Amnon Harari, the Defense Ministry’s Director of Aerospace, actually said there are concerns that its functioning could be an issue. The messages received shortly after the launch show that the spacecraft “may indicate problems” as “there are a number of things that worry us.”
The satellite reportedly entered into orbit Tuesday but it will take some days before the problems can be identified.
Opher Doron, head of Israel Aerospace Industries (IAI), which manufactured the satellite, acknowledged that “there are a few matters that don’t seem routine. The process of diagnosing the satellite’s situation is continuing,” he said.
Amnon Harari said they are “in continued contact with the satellite and are monitoring its condition” as they are “trying to stabilize it.”

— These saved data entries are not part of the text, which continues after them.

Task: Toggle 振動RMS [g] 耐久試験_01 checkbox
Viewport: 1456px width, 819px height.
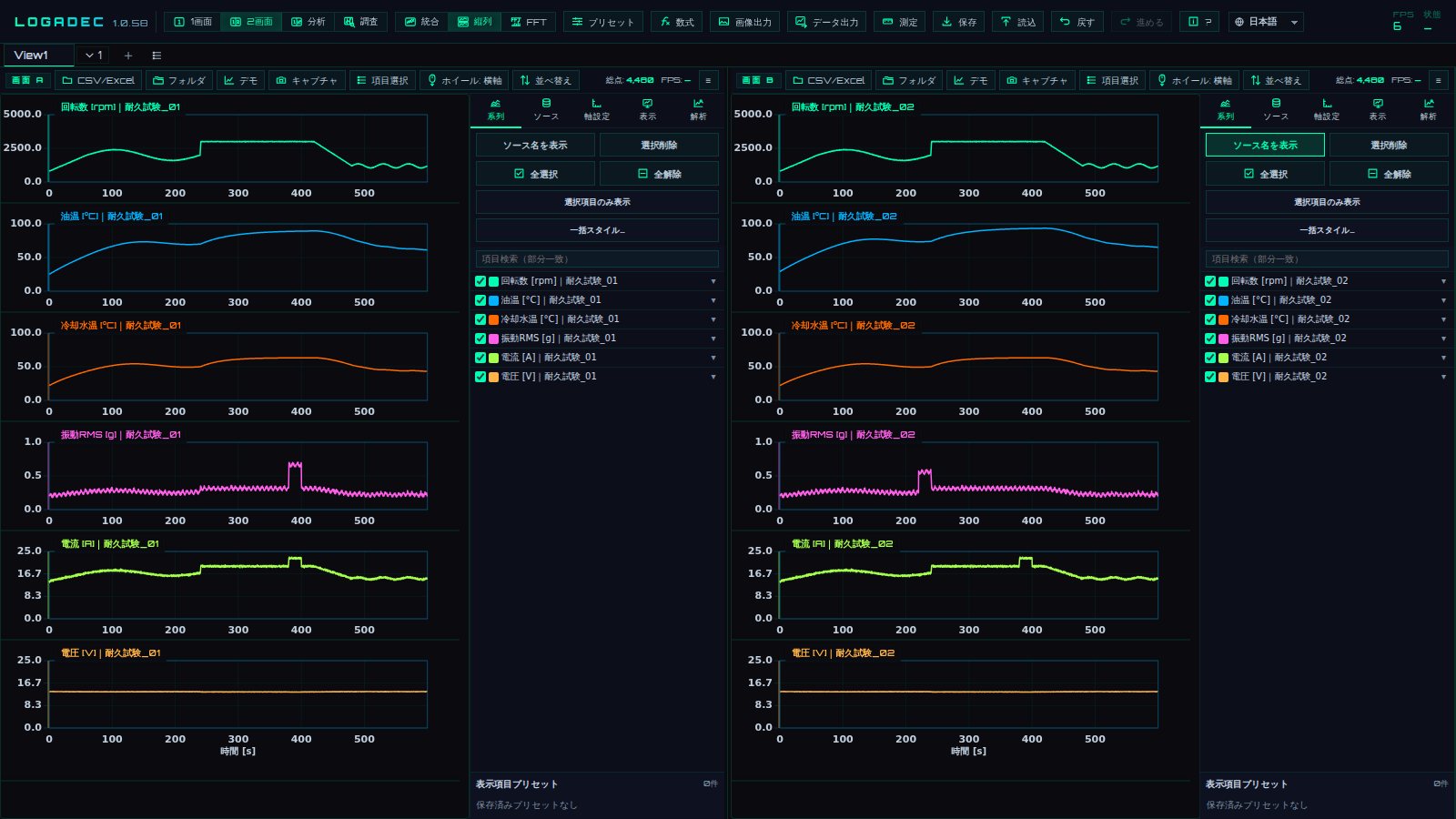Action: pyautogui.click(x=480, y=339)
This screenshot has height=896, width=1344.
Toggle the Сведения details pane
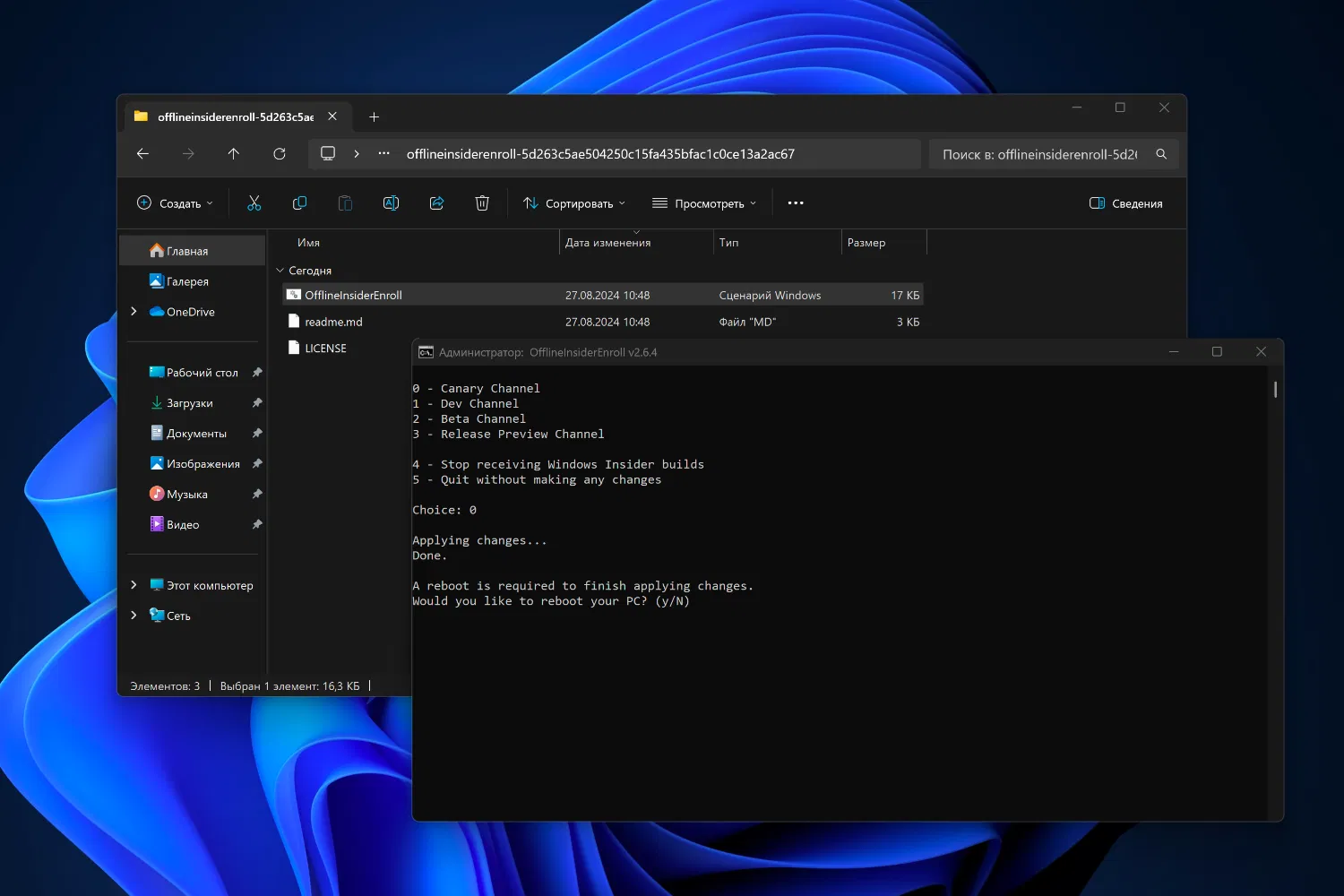coord(1126,203)
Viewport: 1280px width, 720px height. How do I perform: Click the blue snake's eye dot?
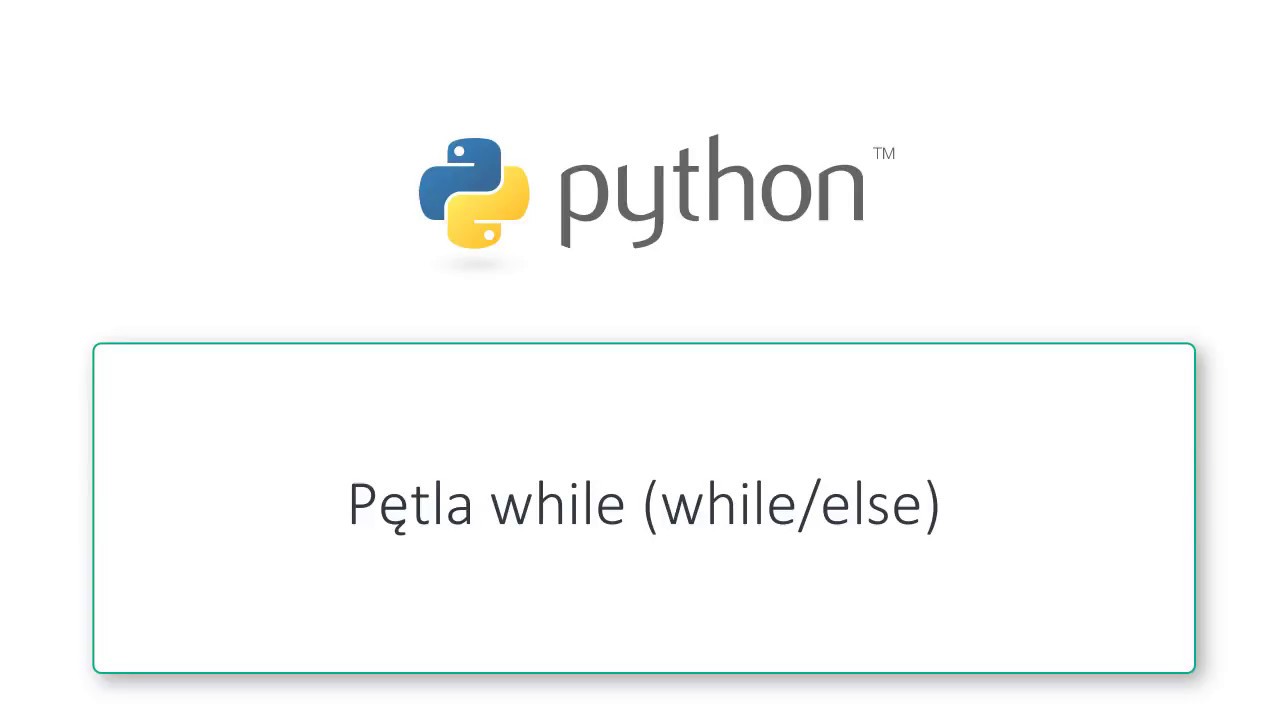458,153
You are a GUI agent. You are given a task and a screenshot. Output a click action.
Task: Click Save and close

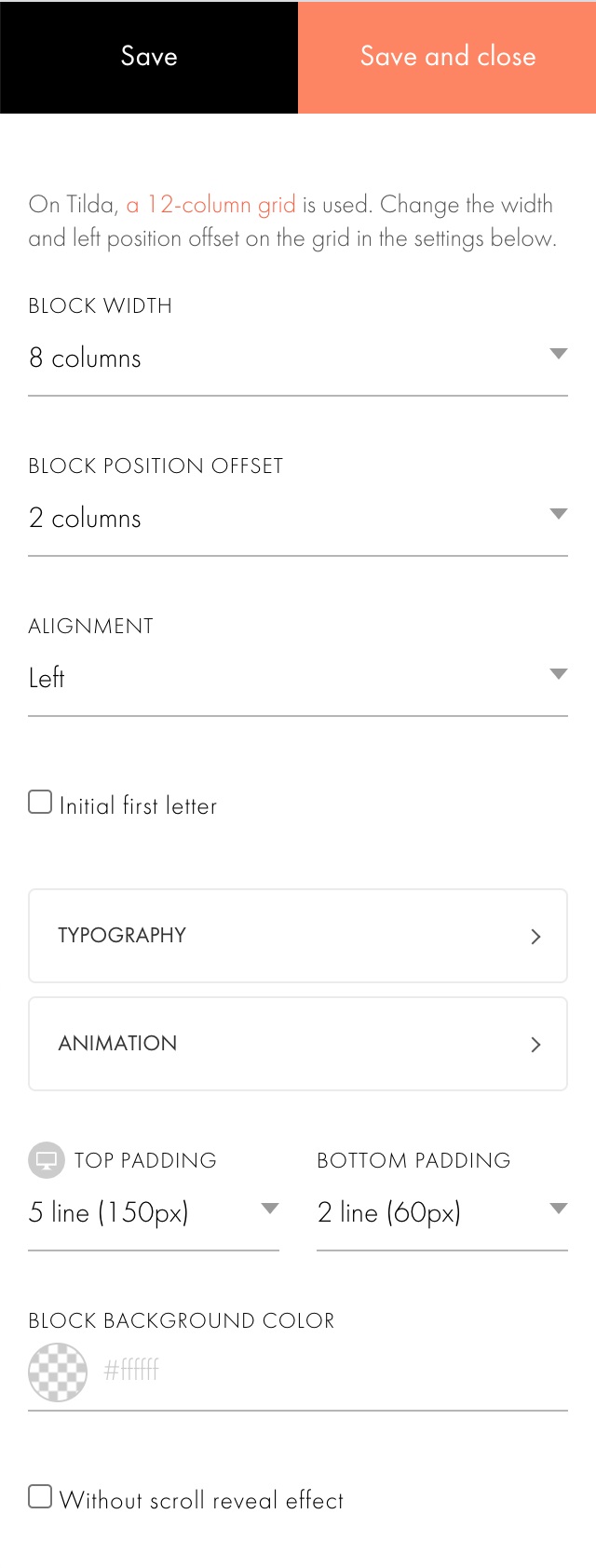tap(447, 57)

The reconnaissance satellite is expected to take high-resolution images of Israel’s neighboring countries and send them to Tel Aviv. Regional countries have not questioned the launching and its motives although Israeli authorities have released few details about the satellite.
Ofek 11 is the latest in a series of military-operated spy satellites launched by Israel since 1988. Tuesday’s launch was the 10th flight of a Shavit rocket, and eight of the rocket flights have been successful. Ofek 10 was launched in April 2014 with an all-weather radar imaging instrument. Ofek means “horizon” in Hebrew.